Allison
|
Allison Dunvegan Reed, 23, was brought to a suburban Detroit emergency room, with sudden and severe mid-back pain, writhing and vomiting. She was unusually tall and thin at 6 feet, 170 pounds; the lower portion of her body disproportionately long; her armspan exceeding her height; with extreme myopia; a high, arched palate; a long face; extremely flexible joints; long, flat feet; long fingers and toes, and pectus excavatum. She was diagnosed with a stomach flu and sent home to rest with plenty of fluids. Fours day later, on November 1, 1994, she died of pericardial tamponade when her dissecting aortic aneurysm ran its course. She had undiagnosed Marfan syndrome.

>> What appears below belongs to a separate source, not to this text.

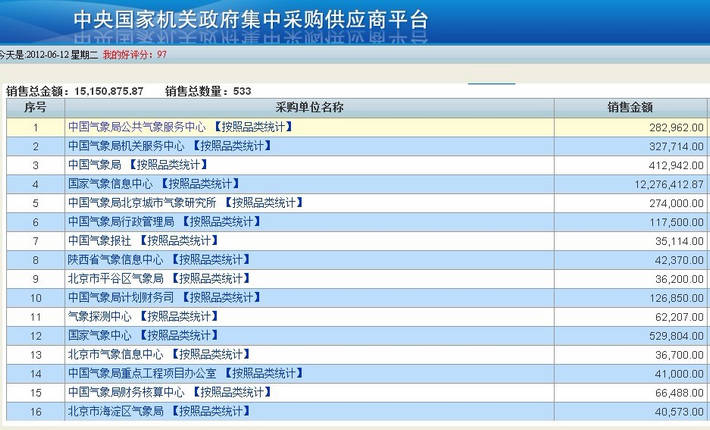
Task: Open 中国气象局公共气象服务中心 unit link
Action: point(136,127)
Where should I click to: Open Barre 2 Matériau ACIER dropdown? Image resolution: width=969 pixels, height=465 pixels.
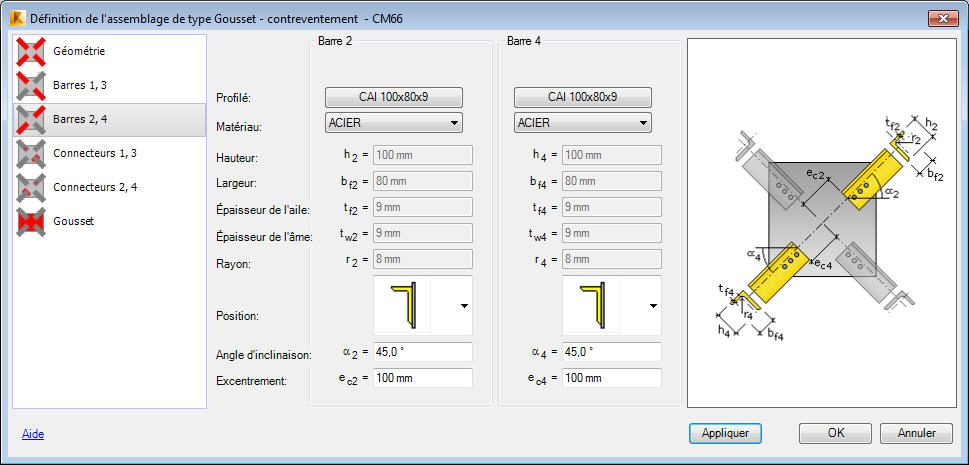click(394, 122)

People with Marfan syndrome are at significant risk for aortic aneurysm and dissection, up to 250 times greater risk than the general population. Without proper monitoring and medications to reduce stress, the aorta could tear, resulting in sudden death as with Allison. Her life might have been saved if an echocardiogram, CT scan or MRI had been done to rule out aortic dissection, often felt as throat, chest, jaw, head or back pain. Surgery to replace the damaged section of her aorta could have given Allison a normal lifespan.
Following her death, Allison’s mother, Judith, was diagnosed with Marfan syndrome. Judith has made it her mission to raise awareness of Marfan syndrome and aortic dissection. Over the years, she has visited many Detroit-area emergency rooms with her message with the hope of saving the lives of others.